American animation studio and multi-media company

Curious Pictures (stylized as curious?ictures) was an American animation studio and multi-media company that was primarily based in New York City that produced television programs, commercials, animation and video games. The company is known for its flagship work such as the preschool television series A Little Curious for HBO, Little Einsteins for Disney Jr. and Team Umizoomi for Nick Jr.
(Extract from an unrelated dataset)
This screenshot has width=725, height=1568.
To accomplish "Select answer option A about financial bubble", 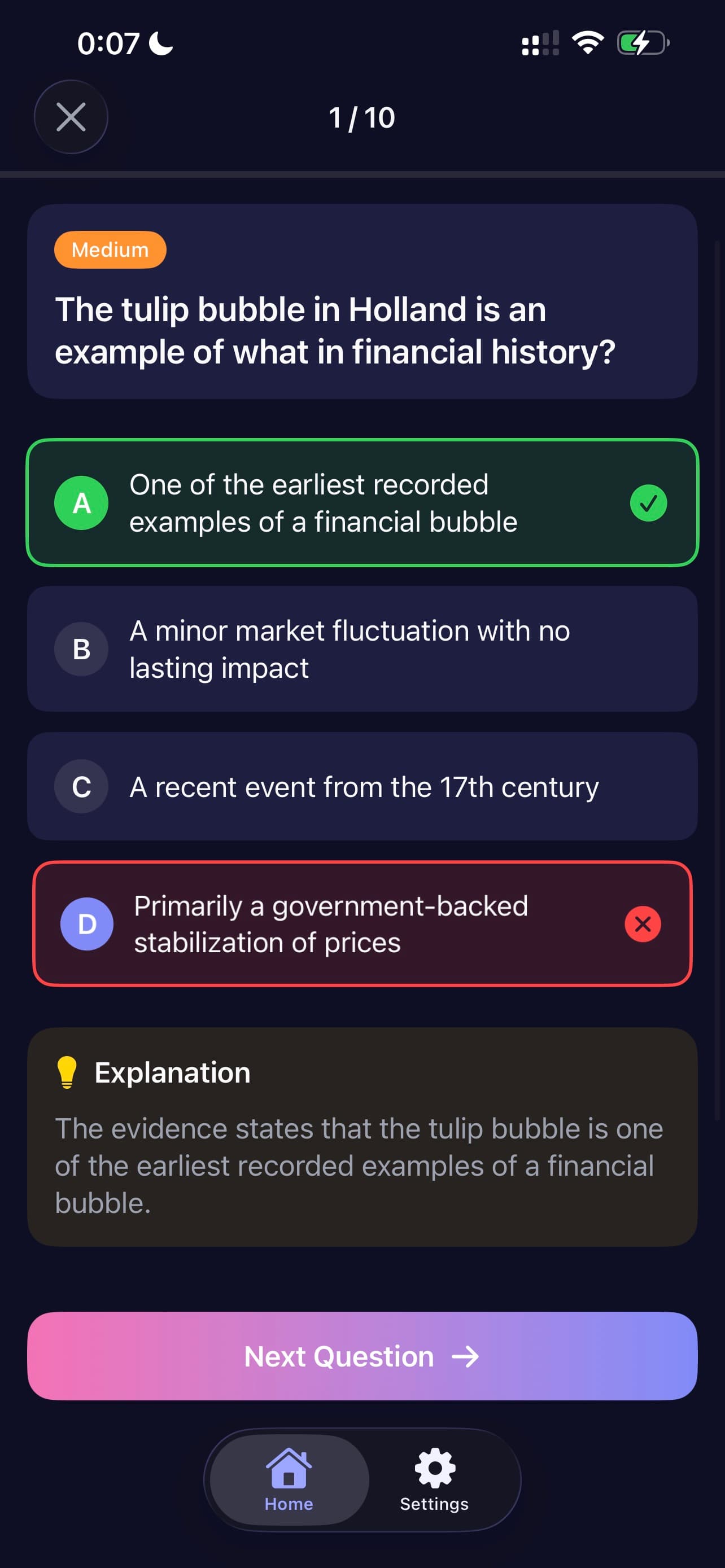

Other well-known works include Sheep in the Big City and Codename: Kids Next Door for Cartoon Network.

== History ==
After working at Stowmar Enterprises, Steve Oakes and Peter Rosentheal co-founded Broadcast Arts in Washington, D.C. in 1981. One of the company's first assignment was a series of network IDs for MTV, which had set the standard for the network's irreverent humour. This success established the fledgling studio and brought them projects for WPLJ, Showtime, Cinemax, ABC, and more. Broadcast Arts moved to New York City in 1985. Broadcast Arts produced hundreds of commercials, constantly weaving together multiple animation and special effects techniques for various projects, as well as the animation for the first season of Pee-wee's Playhouse. Broadcast Arts changed its name to Curious Pictures in 1993.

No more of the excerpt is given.